» Work to be completed
Repeat exactly the opening lines of the records, ending with the line that contains "Given: Click the word".

(Beginning of Provided entries)

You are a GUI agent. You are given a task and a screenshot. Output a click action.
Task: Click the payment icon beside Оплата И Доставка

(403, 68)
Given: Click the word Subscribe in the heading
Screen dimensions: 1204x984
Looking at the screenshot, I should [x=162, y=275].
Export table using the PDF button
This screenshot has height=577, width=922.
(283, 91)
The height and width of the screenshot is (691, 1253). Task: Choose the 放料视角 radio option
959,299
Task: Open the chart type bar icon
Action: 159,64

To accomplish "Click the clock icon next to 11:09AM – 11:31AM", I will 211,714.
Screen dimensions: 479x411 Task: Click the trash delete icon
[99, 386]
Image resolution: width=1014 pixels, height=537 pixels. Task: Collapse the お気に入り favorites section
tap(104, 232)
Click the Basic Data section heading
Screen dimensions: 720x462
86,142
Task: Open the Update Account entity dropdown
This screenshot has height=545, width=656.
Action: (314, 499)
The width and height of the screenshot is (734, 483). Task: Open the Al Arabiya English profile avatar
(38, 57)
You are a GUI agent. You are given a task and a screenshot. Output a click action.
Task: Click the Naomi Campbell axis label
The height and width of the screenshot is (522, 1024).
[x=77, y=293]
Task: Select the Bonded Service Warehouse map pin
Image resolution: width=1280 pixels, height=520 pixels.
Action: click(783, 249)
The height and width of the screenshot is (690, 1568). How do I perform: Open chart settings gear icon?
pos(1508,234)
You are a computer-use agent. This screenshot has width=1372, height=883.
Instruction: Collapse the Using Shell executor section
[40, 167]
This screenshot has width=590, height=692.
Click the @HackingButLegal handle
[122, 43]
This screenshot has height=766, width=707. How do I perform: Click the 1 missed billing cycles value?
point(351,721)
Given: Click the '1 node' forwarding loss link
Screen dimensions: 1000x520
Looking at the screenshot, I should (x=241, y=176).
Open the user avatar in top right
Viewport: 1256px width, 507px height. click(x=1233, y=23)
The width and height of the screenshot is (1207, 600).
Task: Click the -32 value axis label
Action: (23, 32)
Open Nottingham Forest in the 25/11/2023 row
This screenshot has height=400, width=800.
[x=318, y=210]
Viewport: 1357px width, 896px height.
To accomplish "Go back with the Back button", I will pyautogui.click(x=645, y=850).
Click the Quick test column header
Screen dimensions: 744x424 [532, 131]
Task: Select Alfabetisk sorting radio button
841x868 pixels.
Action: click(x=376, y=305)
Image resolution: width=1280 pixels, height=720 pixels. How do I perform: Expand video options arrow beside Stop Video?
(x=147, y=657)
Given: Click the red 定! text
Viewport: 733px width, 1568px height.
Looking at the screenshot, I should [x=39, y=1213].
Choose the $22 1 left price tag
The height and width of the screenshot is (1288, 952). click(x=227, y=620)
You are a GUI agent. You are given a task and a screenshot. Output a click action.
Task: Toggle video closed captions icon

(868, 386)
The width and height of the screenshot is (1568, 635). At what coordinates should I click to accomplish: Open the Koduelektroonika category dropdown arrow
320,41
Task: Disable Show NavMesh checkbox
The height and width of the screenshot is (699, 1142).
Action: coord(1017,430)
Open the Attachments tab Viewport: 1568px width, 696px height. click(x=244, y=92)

(End of Provided entries)

» Completed exercise
You are a GUI agent. You are given a task and a screenshot. Output a click action.
Task: Click the payment icon beside Оплата И Доставка

(403, 68)
Given: Click the word Subscribe in the heading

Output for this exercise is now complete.